The traditional burn dinner begins with soup, often Scotch broth. Haggis is then served with turnips and potatoes – known as neeps and tatties if you’re a true Scotsman. The haggis, usually carried on a silver serum, is carried around by diners with slow clapping.
He is “the great leader of the race of religion” according to the “Khattab al-Hajji”. During the address (which Burns wrote), the speaker draws a knife and, on the line “Your cut and slice ready,” cuts the dish open. Once all the commotion is over, the guests toast the haggis and enter.
The meal is followed by a toast to the immortal memory, during which a guest delivers a speech in honor of the great poet. Then toasting the Lassies, once an opportunity to thank the women who cooked the meal, is now a humorous highlight of the evening. The Men’s Diner provides an interesting yet gratuitous exposition of the role of women in public life, taking quotes from Burns’ work and making references to the women in the group.
Any man making a toast should tread carefully, because it is followed by an answer from women.
The rest of the night is filled with votes of thanks and guests performing for Burns, and ends with Auld Lang Syne. The group stands and holds hands to sing along.
Could haggis actually be English?
While the dish may be a Scottish favorite, it also may have English roots. A 1430 cookbook called Liber Cure Cocorum from Lancashire contains the oldest known recipe for haggis.

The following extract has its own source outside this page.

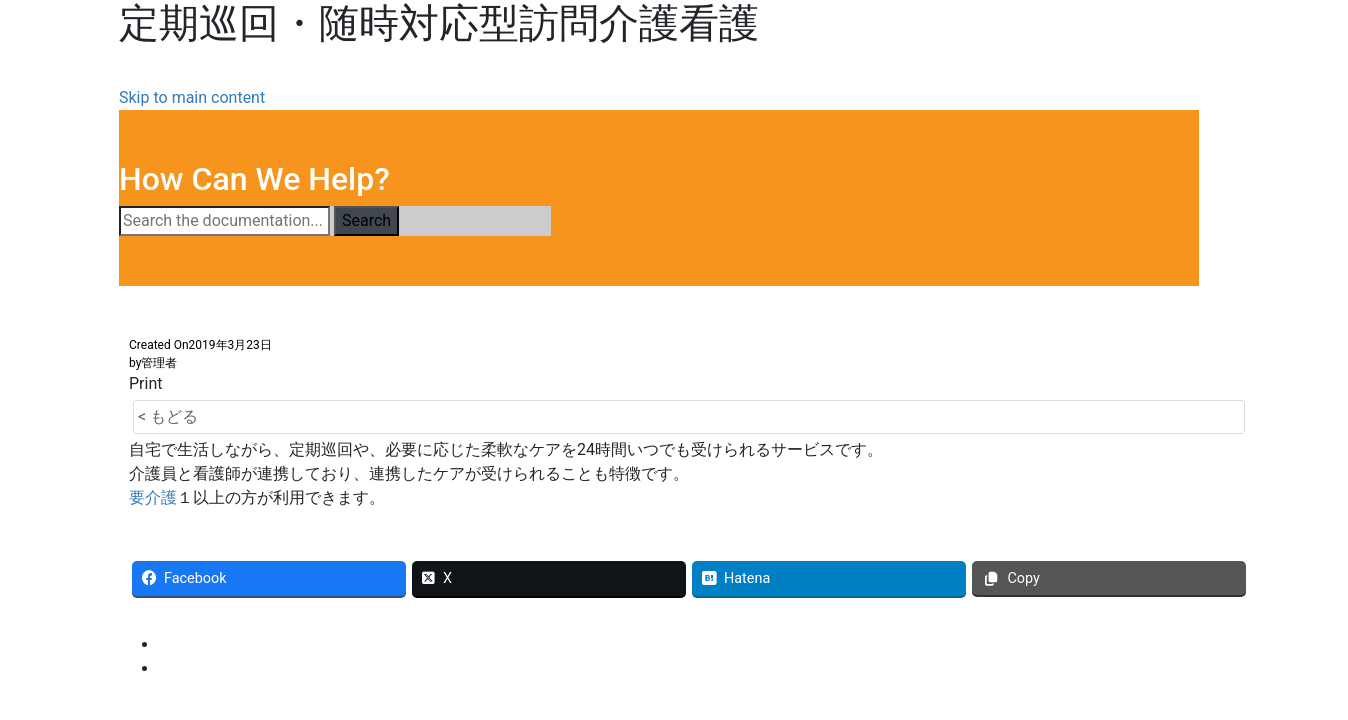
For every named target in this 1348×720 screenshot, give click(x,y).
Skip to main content (192, 97)
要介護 (153, 497)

The meal is a savory pudding, made from a mixture of sheep’s heart, liver, lungs, oatmeal, onions, suet and broth. While it was served for centuries in an animal’s stomach, that tradition has (thankfully) been lost.

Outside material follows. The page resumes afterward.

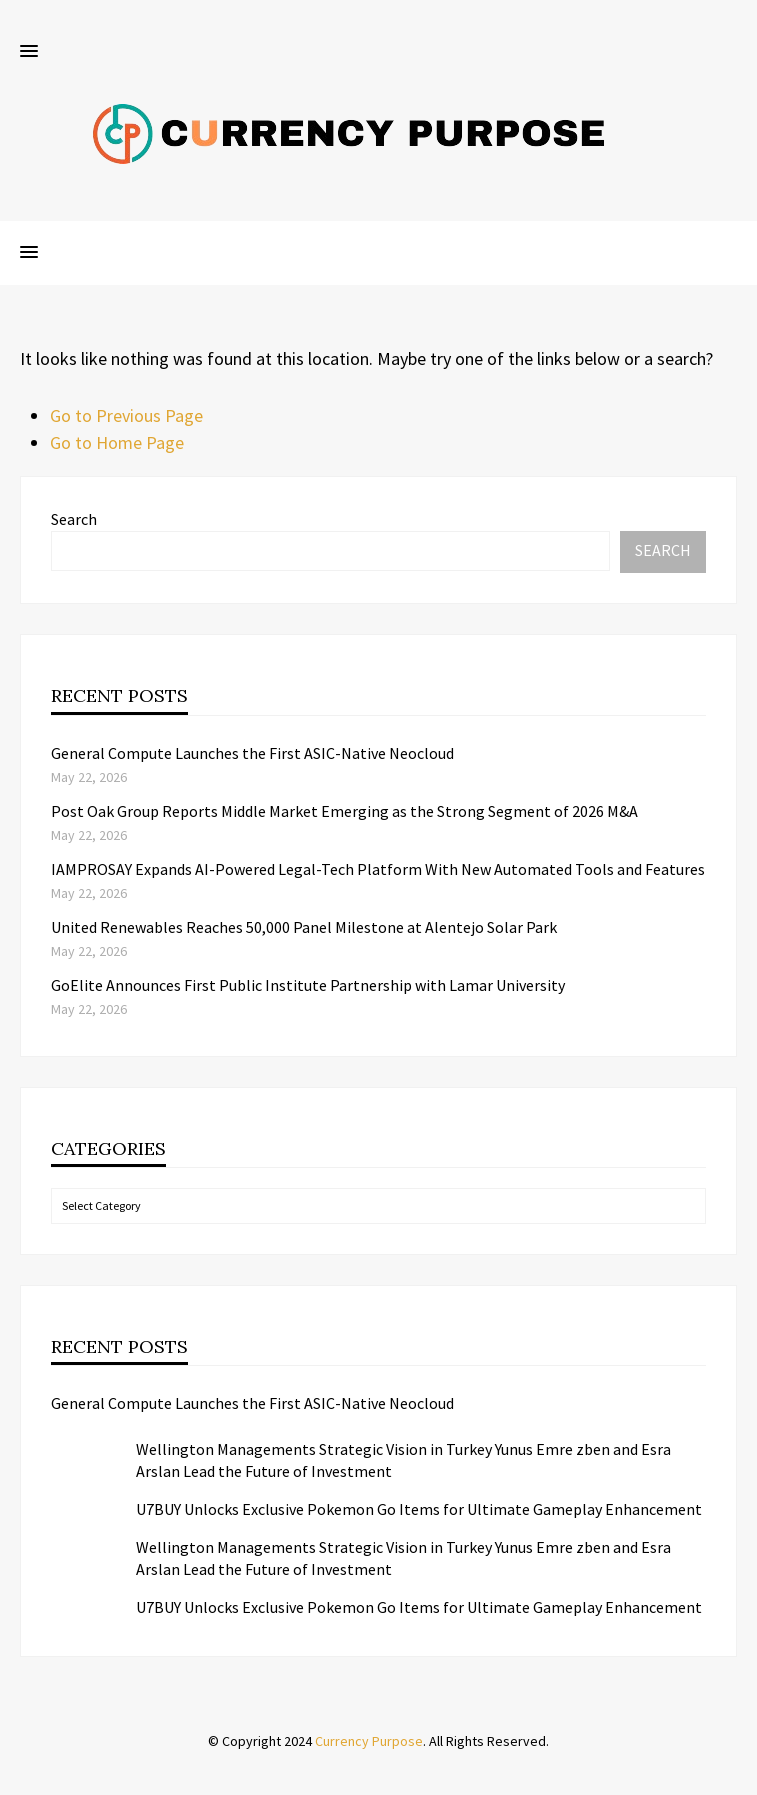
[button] (29, 52)
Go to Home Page (117, 442)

Food historian Katherine Brown believes that Scottish nationalists may have appropriated the haggis as a symbol of their nation in the decades following the Act of Union with England in 1707.
She said, “There seems to be something about identity. We’ve lost our property, we’ve lost our parliament and we’ve gained our obsession.”
“There was a latch on all that marked Scotland, and Burns defined the dish in an evocative way.”
She added that Burns had claimed pudding to be Scotsman with his poem “A Letter to Haggis” of 1787, because it was a frugal contrast to the elaborate and refined French cuisine that was popular in Edinburgh at the time.
Things you didn’t know about Haji
Haggis has been banned from imports into the United States since 1971, with officials stating it was unfit for human consumption due to the use of sheep’s lungs in its making.
Haggis throw something. In June 2011, Lorne Coltart set the record, throwing haggis at 217 feet.
An ancient version of haggis is mentioned in Homer’s Odyssey, “a man before a blazing fire swirls quickly in that direction and the stomach full of fat and blood, so eager to roast it quickly”.
The world’s largest haggie was made by Halls of Scotland and weighs 2226 pounds 10 ounces – about as much as a small car.
Burn night dinner recipes
From haggis pancakes to delicious Scottish puddings, here are the best recipes for Burns Night dinner.